[start DATA FOR THIS EXERCISE]

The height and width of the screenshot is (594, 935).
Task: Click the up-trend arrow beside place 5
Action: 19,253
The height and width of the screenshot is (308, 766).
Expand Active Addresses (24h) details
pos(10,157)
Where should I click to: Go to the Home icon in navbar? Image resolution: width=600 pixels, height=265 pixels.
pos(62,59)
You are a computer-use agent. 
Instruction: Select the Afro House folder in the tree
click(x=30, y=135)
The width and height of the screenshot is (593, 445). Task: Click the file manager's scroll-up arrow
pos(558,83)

[end DATA FOR THIS EXERCISE]
[start DATA FOR THIS EXERCISE]

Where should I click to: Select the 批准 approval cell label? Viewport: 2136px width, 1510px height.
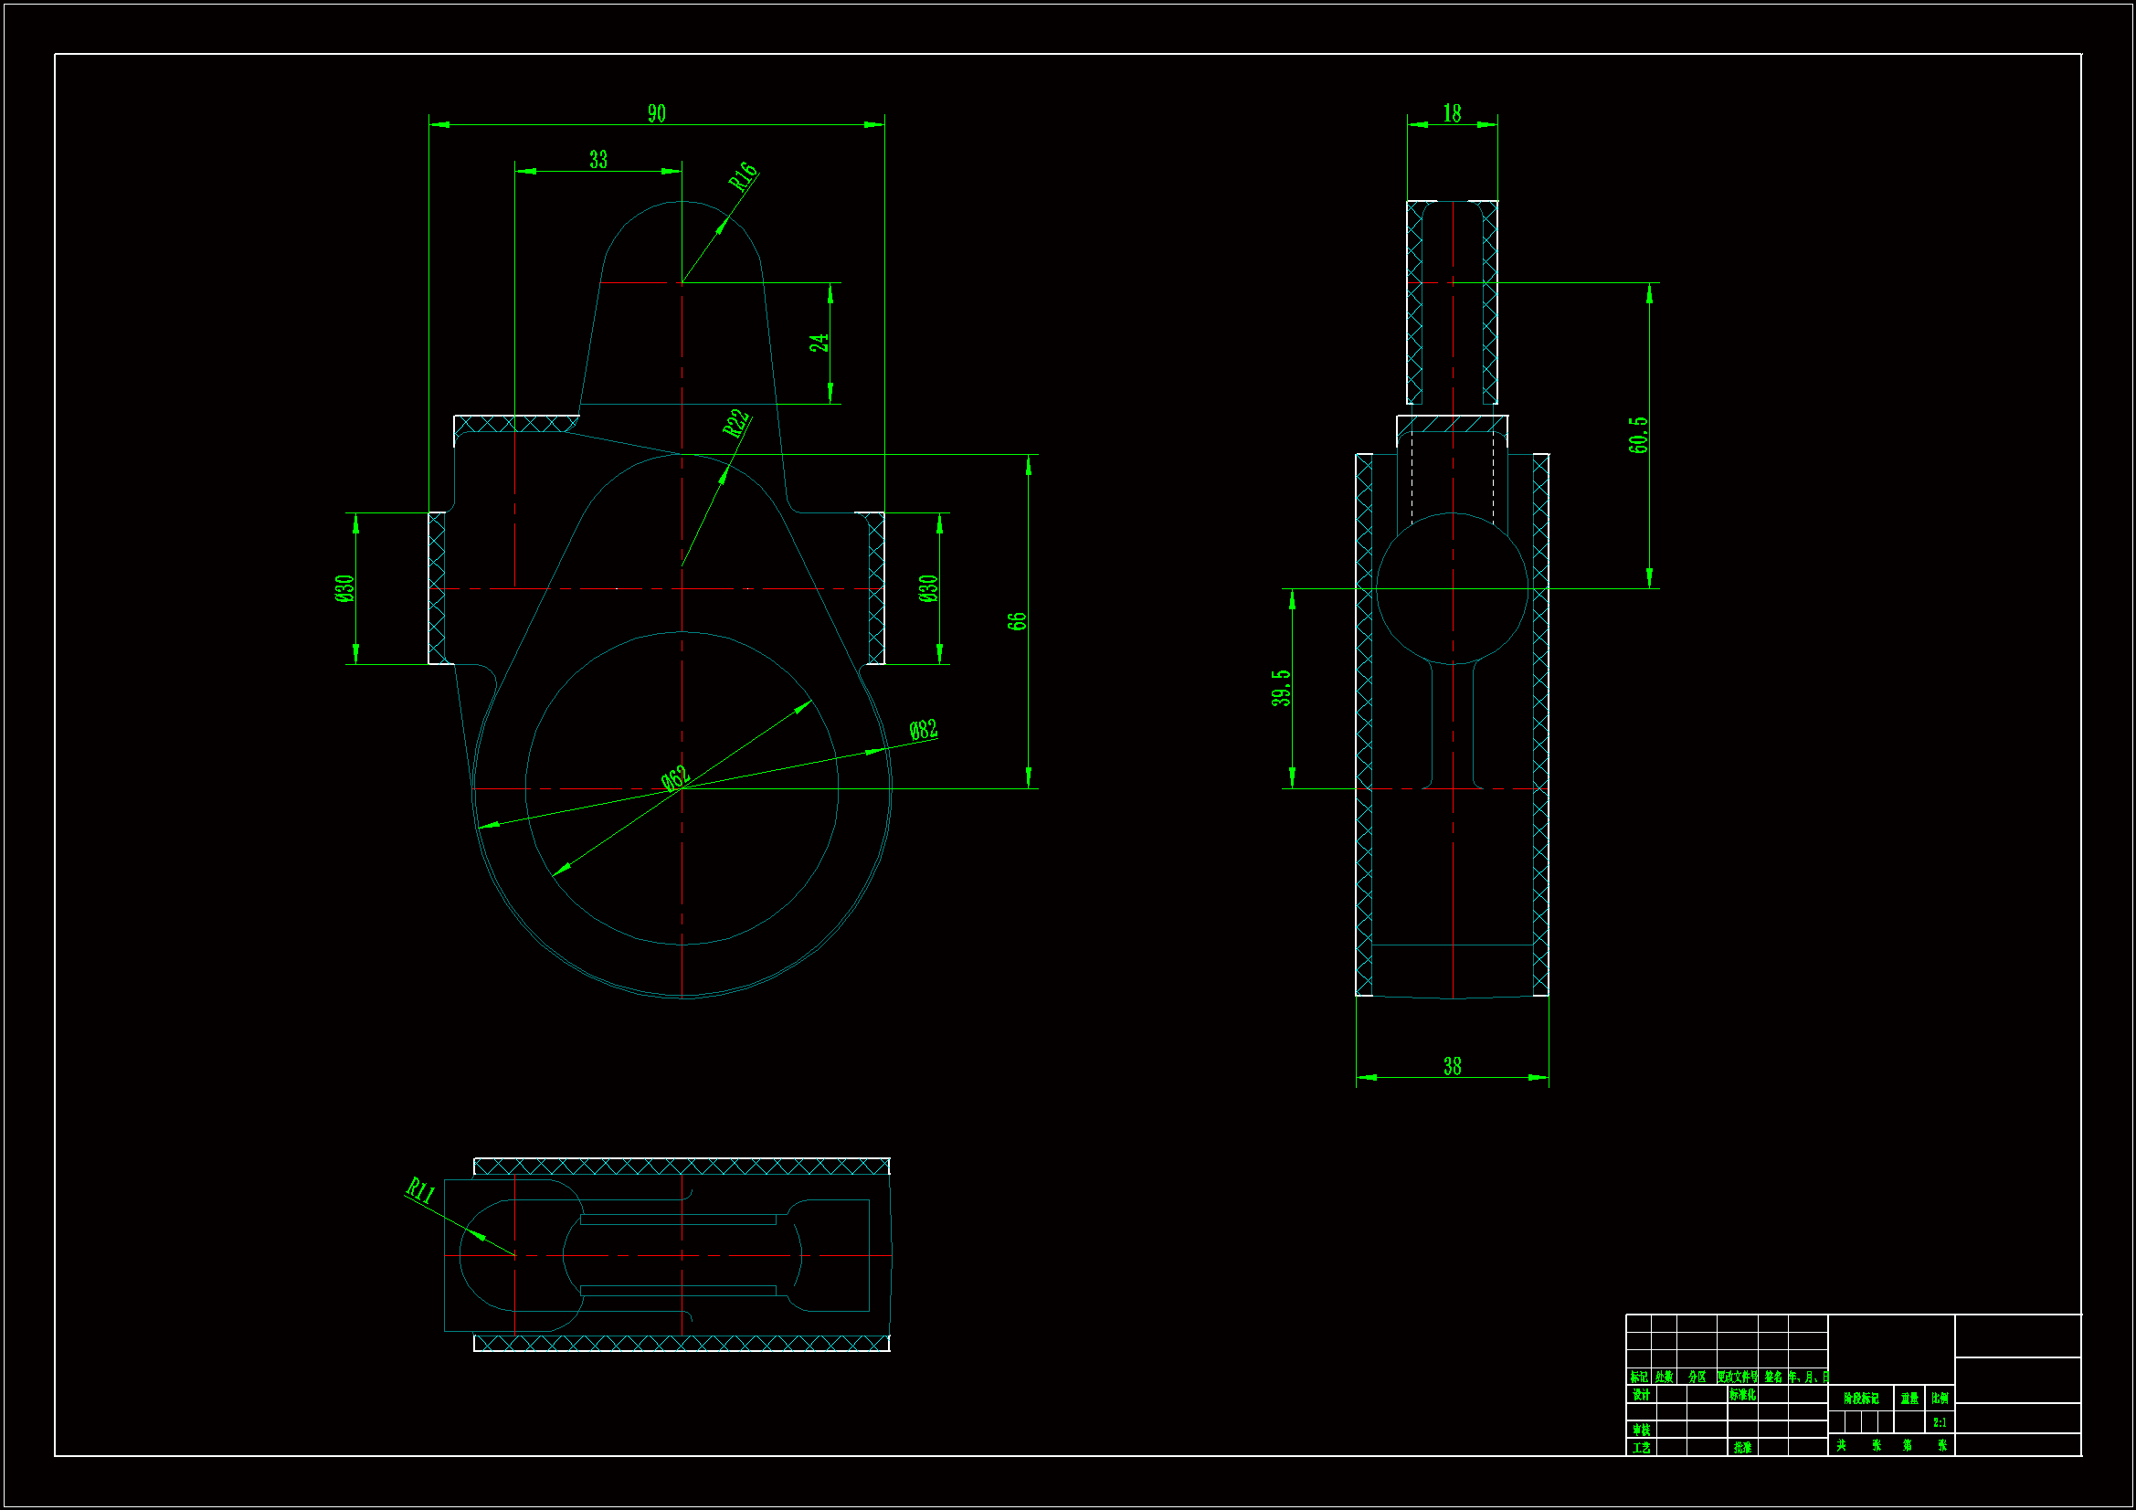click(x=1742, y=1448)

[end DATA FOR THIS EXERCISE]
[start DATA FOR THIS EXERCISE]

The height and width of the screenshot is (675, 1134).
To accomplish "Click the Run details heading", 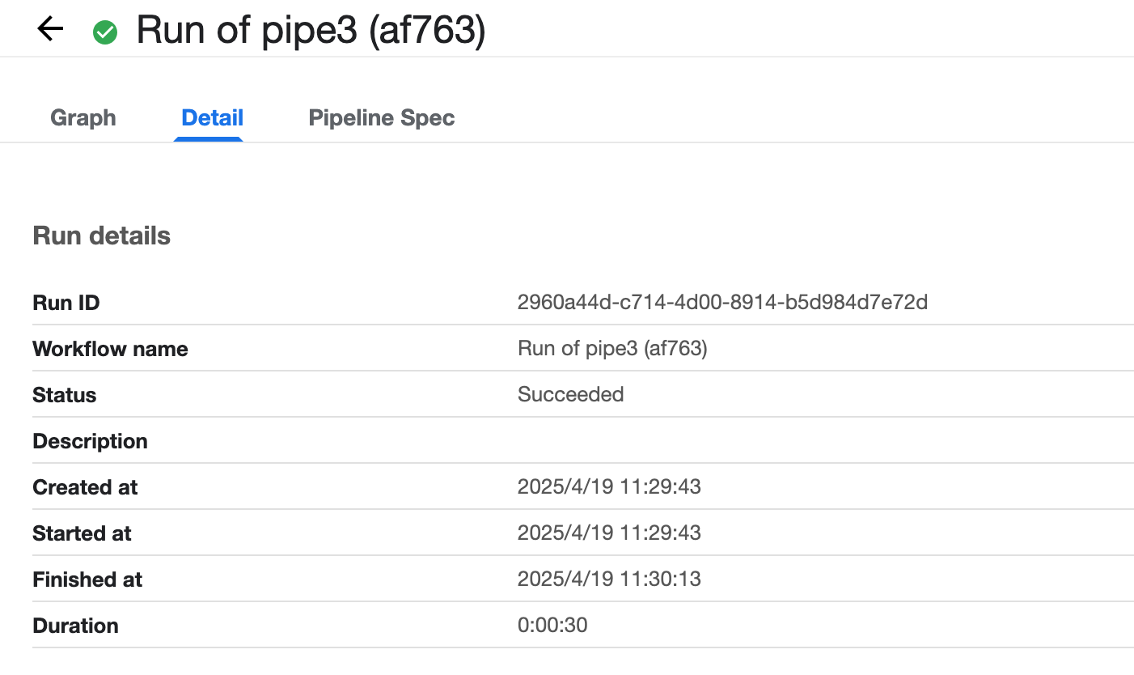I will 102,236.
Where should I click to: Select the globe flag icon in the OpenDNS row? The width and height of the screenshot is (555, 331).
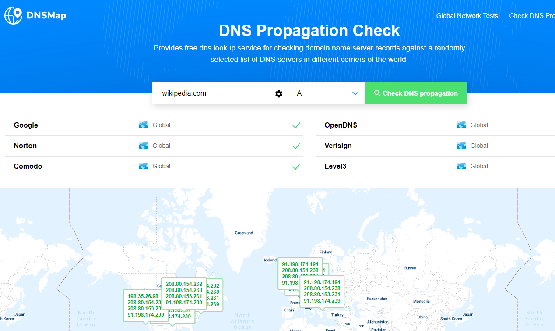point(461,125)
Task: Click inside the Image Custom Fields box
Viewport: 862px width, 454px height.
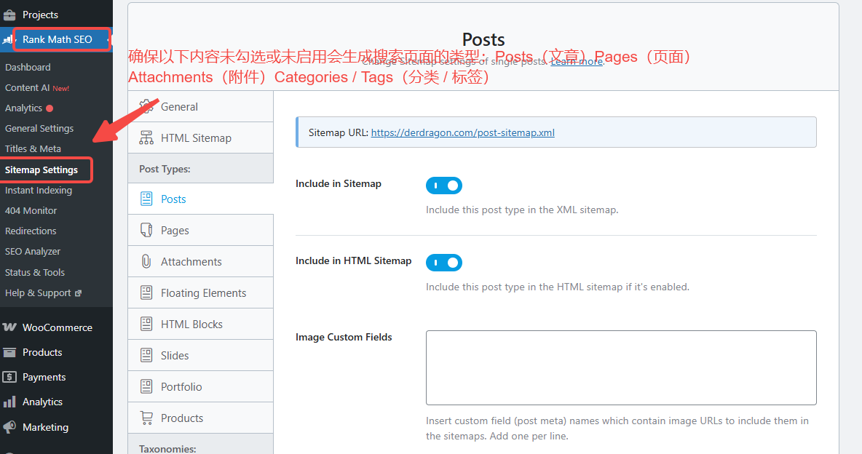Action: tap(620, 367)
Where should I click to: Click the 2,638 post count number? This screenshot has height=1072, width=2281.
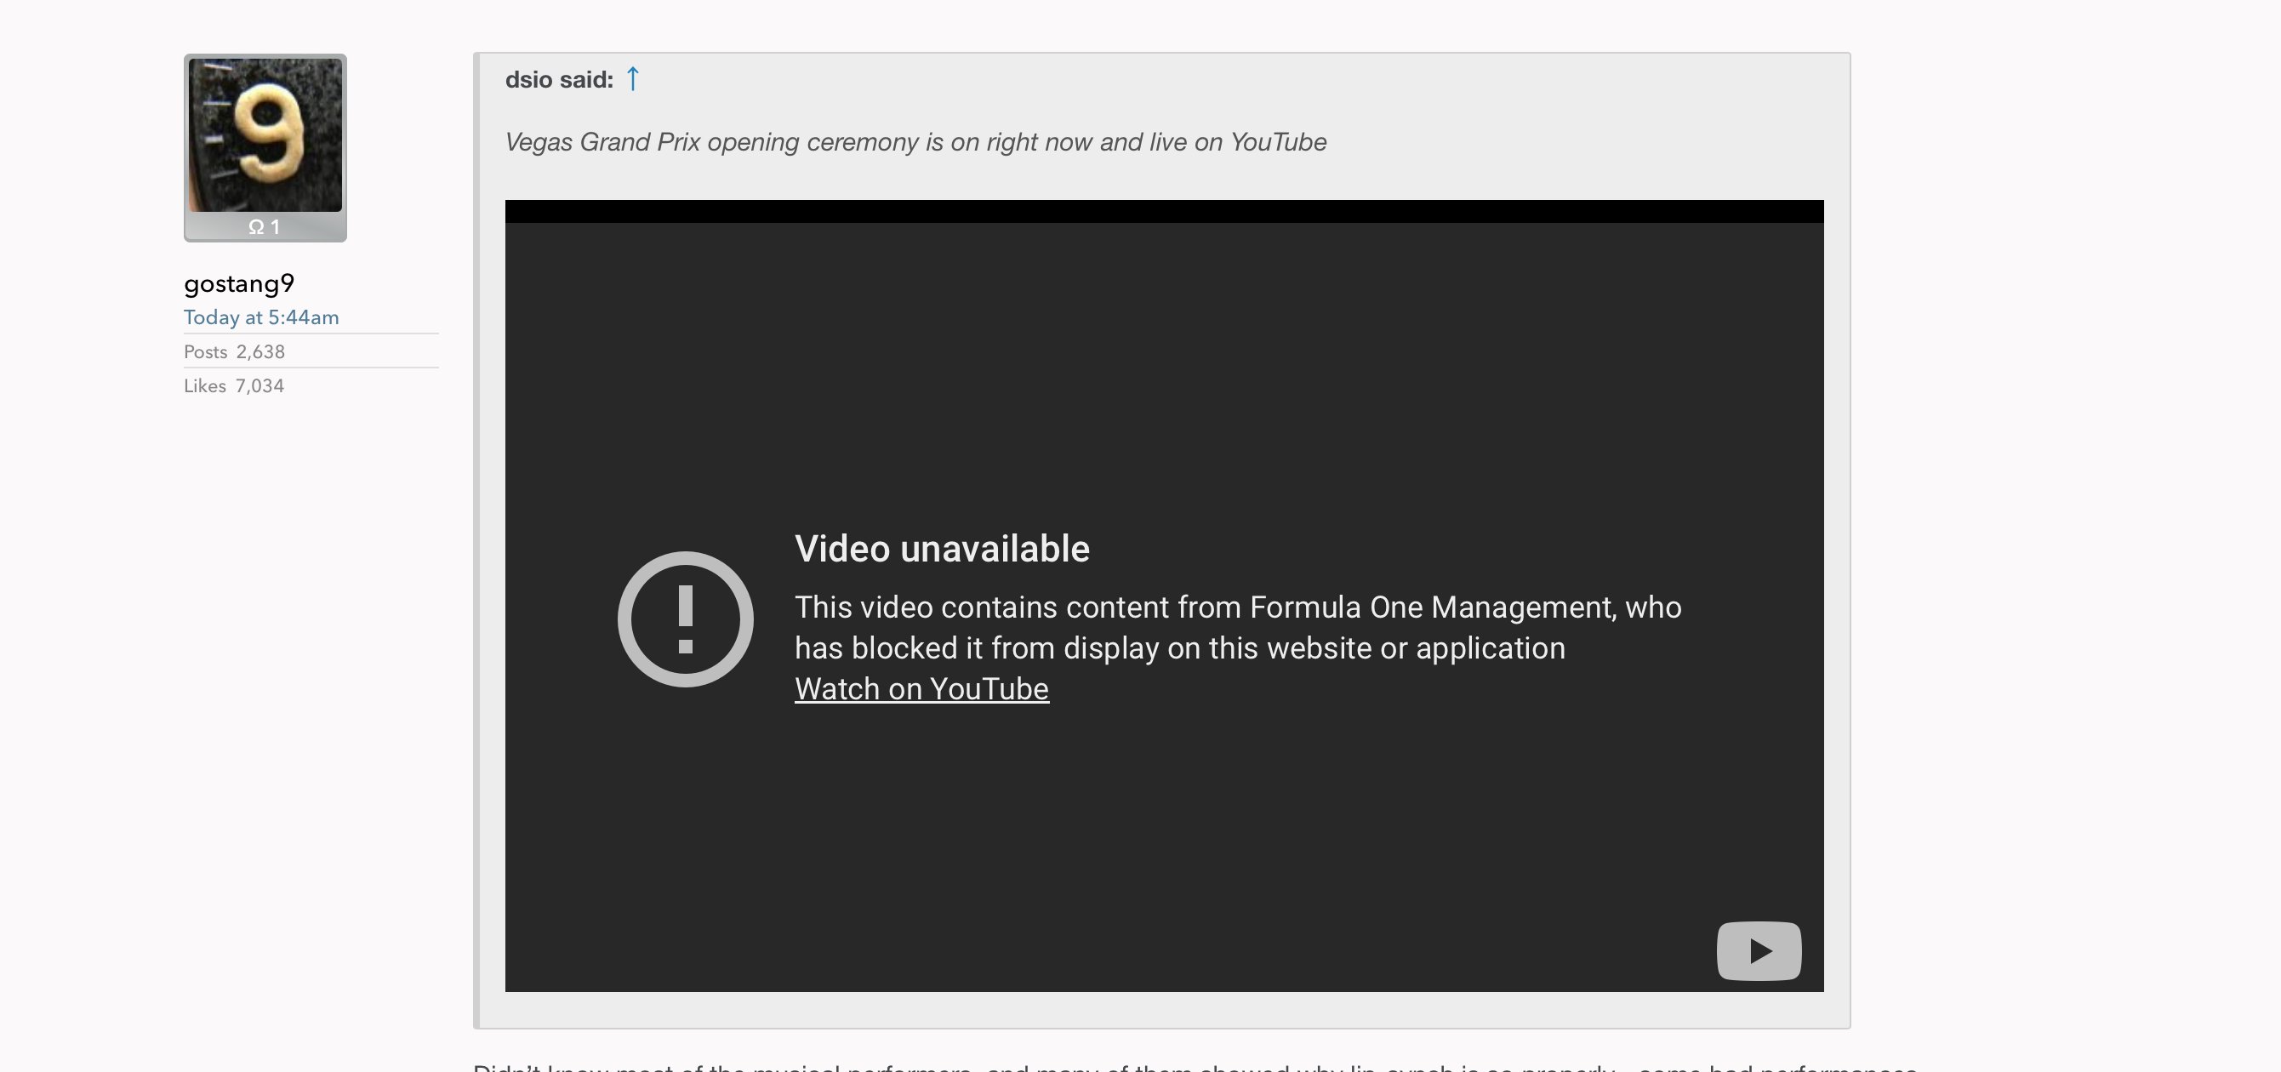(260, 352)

[end DATA FOR THIS EXERCISE]

WRITTEN REQUEST: Copy out the rows from the one containing "The height and width of the screenshot is (308, 766)." through the one containing "click(x=30, y=135)", requests included, and shift every coordinate in the answers by adding 41. Give only those rows.

TASK ANSWER:
The height and width of the screenshot is (308, 766).
Expand Active Addresses (24h) details
pos(51,198)
Where should I click to: Go to the Home icon in navbar? Image resolution: width=600 pixels, height=265 pixels.
pos(103,100)
You are a computer-use agent. 
Instruction: Select the Afro House folder in the tree
click(x=71, y=176)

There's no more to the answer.